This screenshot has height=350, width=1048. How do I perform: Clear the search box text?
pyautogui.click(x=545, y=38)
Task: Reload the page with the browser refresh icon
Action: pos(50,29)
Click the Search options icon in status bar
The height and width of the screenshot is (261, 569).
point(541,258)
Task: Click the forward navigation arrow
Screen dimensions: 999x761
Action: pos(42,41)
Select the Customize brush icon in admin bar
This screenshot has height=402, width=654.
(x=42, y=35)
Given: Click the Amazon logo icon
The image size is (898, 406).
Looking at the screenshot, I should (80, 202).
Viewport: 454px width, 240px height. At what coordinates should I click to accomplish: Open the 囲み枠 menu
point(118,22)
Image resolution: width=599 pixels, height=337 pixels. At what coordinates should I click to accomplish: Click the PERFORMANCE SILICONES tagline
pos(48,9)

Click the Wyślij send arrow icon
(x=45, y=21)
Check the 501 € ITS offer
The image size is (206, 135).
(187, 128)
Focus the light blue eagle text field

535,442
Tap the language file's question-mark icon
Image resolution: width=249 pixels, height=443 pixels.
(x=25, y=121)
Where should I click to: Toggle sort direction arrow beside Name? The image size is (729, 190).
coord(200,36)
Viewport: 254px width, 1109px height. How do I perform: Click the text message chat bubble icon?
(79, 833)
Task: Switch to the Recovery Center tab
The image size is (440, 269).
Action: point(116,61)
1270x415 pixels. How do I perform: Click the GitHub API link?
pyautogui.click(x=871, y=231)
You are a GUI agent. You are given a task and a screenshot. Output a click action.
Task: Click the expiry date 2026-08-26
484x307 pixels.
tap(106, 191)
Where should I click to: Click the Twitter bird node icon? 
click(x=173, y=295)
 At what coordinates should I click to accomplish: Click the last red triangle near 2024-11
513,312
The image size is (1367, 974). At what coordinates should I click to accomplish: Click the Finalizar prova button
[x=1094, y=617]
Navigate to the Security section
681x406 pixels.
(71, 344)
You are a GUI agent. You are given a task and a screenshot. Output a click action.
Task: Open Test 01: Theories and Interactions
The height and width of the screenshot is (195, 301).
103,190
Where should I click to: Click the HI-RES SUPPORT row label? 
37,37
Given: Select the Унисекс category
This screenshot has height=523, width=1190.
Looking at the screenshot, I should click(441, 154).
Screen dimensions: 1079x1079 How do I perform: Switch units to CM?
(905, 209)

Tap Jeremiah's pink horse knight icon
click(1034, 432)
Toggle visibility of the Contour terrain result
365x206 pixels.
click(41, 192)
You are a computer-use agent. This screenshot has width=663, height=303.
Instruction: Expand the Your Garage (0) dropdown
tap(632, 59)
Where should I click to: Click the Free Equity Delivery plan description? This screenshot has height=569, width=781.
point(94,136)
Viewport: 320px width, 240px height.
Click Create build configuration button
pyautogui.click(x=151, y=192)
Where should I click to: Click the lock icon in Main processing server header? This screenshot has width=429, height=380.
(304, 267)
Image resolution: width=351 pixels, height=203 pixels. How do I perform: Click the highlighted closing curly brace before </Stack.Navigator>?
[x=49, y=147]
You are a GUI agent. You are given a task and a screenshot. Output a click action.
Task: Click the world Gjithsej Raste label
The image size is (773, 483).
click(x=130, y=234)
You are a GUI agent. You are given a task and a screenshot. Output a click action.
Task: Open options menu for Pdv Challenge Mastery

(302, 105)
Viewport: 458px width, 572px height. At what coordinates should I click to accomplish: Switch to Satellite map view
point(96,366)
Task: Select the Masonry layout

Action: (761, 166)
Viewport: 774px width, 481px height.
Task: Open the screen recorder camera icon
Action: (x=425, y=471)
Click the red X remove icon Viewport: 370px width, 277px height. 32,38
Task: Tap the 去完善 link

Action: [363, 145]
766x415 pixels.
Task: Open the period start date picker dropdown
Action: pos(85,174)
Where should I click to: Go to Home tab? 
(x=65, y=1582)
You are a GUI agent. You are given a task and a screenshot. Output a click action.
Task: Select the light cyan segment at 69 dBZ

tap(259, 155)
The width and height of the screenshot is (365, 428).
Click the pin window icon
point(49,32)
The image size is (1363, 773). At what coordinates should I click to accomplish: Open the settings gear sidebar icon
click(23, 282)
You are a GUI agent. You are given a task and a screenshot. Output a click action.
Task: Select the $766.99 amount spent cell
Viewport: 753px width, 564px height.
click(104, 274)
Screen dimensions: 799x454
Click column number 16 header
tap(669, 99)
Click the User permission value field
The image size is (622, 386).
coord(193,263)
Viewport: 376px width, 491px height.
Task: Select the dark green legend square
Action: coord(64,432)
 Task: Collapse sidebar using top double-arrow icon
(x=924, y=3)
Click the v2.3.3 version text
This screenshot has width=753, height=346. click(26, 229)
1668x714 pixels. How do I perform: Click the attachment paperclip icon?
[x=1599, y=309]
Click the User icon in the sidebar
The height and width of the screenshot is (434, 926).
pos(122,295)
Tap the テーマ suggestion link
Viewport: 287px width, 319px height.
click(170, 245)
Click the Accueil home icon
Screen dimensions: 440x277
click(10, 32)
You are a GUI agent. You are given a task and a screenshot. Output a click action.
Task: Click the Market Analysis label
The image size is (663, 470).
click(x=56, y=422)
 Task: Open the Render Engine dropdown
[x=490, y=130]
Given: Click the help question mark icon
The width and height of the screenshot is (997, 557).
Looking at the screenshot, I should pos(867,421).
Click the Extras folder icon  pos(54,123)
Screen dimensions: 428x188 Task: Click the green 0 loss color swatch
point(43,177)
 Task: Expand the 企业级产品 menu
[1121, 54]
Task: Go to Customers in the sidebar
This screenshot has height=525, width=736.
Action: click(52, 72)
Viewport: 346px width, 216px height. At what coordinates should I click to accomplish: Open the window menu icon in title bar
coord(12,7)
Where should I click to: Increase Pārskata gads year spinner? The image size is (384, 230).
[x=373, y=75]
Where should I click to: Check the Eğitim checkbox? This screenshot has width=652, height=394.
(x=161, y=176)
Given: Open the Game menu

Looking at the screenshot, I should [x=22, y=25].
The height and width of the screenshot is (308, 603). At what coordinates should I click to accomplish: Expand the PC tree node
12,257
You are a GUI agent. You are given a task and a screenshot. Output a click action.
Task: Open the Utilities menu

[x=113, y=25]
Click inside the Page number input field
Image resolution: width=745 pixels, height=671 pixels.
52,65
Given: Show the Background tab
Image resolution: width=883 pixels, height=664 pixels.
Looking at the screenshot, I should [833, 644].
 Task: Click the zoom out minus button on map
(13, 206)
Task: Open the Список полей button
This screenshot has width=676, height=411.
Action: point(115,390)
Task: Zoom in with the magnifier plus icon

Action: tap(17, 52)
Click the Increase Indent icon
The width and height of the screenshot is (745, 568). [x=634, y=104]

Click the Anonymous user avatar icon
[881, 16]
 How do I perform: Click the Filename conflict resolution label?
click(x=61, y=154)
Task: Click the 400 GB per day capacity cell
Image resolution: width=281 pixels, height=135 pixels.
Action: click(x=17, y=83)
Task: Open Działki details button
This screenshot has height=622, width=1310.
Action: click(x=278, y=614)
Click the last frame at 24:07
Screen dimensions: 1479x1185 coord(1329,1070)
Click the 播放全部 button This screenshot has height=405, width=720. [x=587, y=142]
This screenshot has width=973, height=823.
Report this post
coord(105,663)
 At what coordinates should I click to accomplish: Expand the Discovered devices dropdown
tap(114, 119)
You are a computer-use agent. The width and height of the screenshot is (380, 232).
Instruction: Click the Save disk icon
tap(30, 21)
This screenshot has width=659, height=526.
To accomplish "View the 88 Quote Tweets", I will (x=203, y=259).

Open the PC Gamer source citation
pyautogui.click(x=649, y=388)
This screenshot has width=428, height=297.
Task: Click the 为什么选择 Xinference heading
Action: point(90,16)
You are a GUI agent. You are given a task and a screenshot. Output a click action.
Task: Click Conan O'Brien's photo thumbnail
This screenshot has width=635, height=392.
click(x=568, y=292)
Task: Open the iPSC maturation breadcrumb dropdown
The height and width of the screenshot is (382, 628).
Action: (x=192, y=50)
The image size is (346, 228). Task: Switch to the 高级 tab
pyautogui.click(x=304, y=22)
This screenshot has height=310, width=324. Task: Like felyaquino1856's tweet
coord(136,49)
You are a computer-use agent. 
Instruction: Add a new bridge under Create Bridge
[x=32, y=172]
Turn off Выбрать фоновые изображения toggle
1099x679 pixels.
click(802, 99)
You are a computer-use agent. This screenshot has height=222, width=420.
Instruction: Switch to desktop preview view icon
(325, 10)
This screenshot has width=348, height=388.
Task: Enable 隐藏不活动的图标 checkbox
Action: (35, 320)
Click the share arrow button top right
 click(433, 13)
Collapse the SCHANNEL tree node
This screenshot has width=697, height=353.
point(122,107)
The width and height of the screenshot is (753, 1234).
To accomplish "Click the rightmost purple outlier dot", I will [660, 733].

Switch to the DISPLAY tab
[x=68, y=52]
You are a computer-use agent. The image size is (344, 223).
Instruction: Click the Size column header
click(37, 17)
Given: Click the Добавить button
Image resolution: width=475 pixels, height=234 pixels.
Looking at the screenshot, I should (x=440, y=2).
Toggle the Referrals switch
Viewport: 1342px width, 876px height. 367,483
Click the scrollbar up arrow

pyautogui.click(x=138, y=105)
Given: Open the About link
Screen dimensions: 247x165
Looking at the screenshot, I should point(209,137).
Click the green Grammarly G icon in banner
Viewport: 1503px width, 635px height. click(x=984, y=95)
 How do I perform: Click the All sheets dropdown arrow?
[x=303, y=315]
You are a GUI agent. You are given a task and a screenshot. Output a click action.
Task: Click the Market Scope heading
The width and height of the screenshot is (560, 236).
● ● ● ● ●
▶ [Required action] Everything from the line with "Instruction: Switch to" through the last line of the material above should be echoed exactly, and nothing else.

▶ [Result]
Instruction: Switch to desktop preview view icon
(325, 10)
This screenshot has width=348, height=388.
Task: Enable 隐藏不活动的图标 checkbox
Action: (35, 320)
Click the share arrow button top right
 click(433, 13)
Collapse the SCHANNEL tree node
This screenshot has width=697, height=353.
point(122,107)
The width and height of the screenshot is (753, 1234).
To accomplish "Click the rightmost purple outlier dot", I will [660, 733].

Switch to the DISPLAY tab
[x=68, y=52]
You are a computer-use agent. The image size is (344, 223).
Instruction: Click the Size column header
click(37, 17)
Given: Click the Добавить button
Image resolution: width=475 pixels, height=234 pixels.
Looking at the screenshot, I should (x=440, y=2).
Toggle the Referrals switch
Viewport: 1342px width, 876px height. 367,483
Click the scrollbar up arrow

pyautogui.click(x=138, y=105)
Given: Open the About link
Screen dimensions: 247x165
Looking at the screenshot, I should point(209,137).
Click the green Grammarly G icon in banner
Viewport: 1503px width, 635px height. click(x=984, y=95)
 How do I perform: Click the All sheets dropdown arrow?
[x=303, y=315]
You are a GUI agent. You are given a task and a screenshot. Output a click action.
Task: Click the Market Scope heading
The width and height of the screenshot is (560, 236).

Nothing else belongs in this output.